| GOAL |
Modify the part of the records that opens with the line containing "Task: Switch to the Discussions tab" and continues through the end of the records, replacing "Task" with "Goal" and keeping everything else the same. Give back only that part, and leave the pictures out.

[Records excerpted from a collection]
────────────────────
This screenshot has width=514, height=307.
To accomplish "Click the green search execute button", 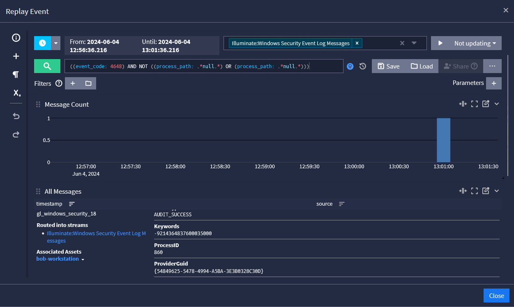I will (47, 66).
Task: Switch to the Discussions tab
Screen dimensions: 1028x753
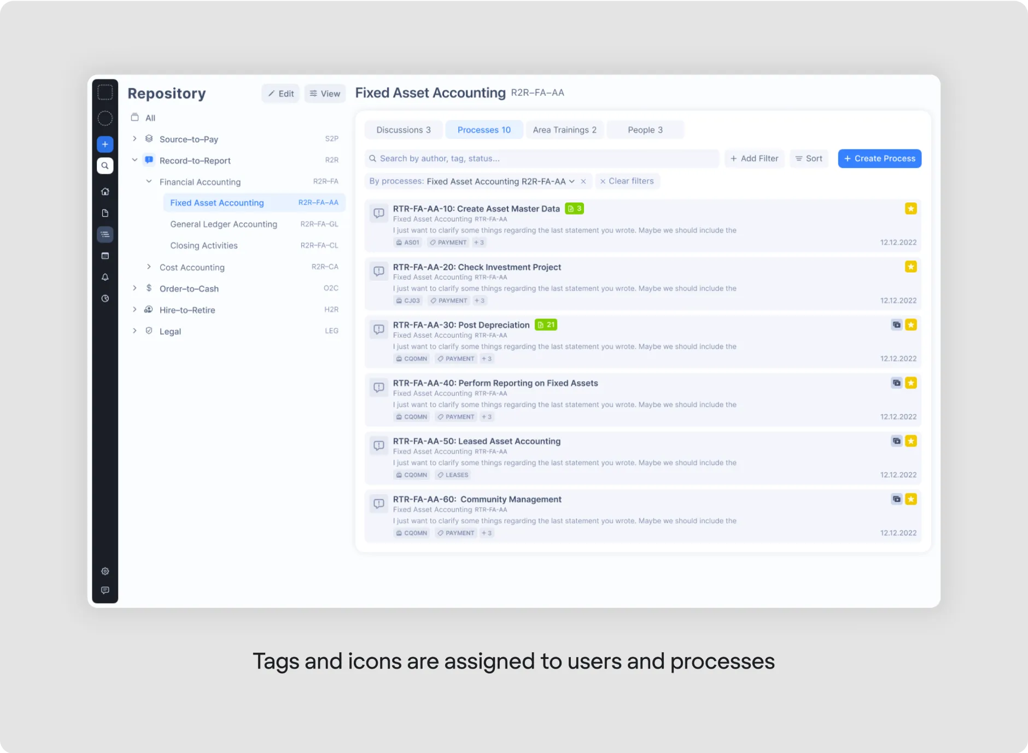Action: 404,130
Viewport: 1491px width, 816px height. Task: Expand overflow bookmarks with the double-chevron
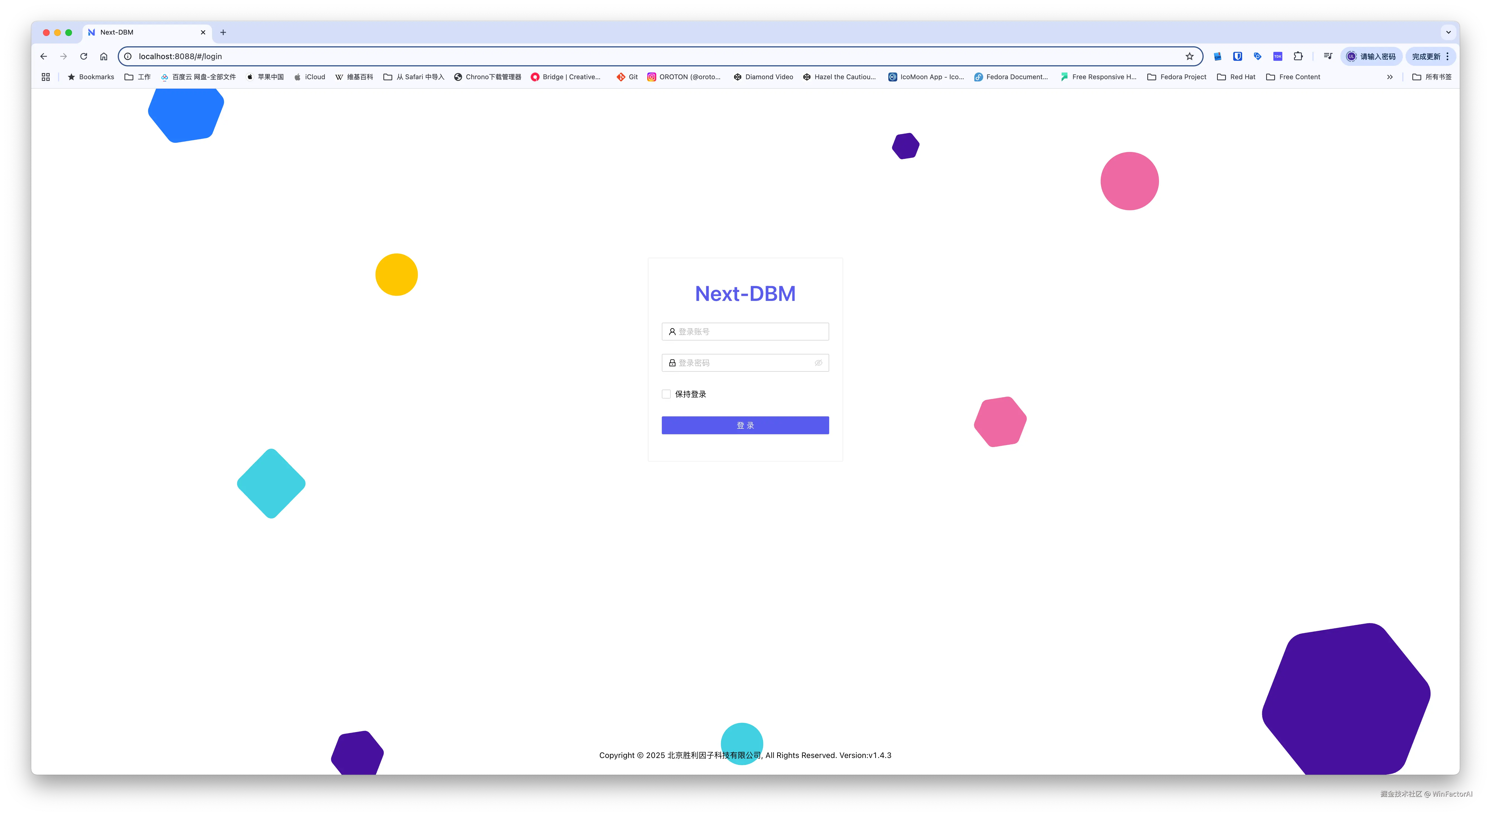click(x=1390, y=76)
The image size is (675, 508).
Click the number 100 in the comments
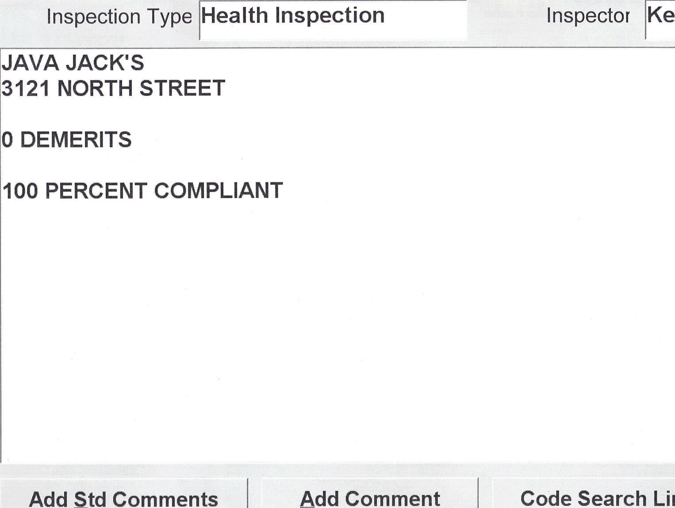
────────────────────
| THE RESULT |
Goal: Switch to the Discussions tab
Screen dimensions: 1028x753
Action: 404,130
Viewport: 1491px width, 816px height. Goal: Expand overflow bookmarks with the double-chevron
click(x=1390, y=76)
The image size is (675, 508).
Click the number 100 in the comments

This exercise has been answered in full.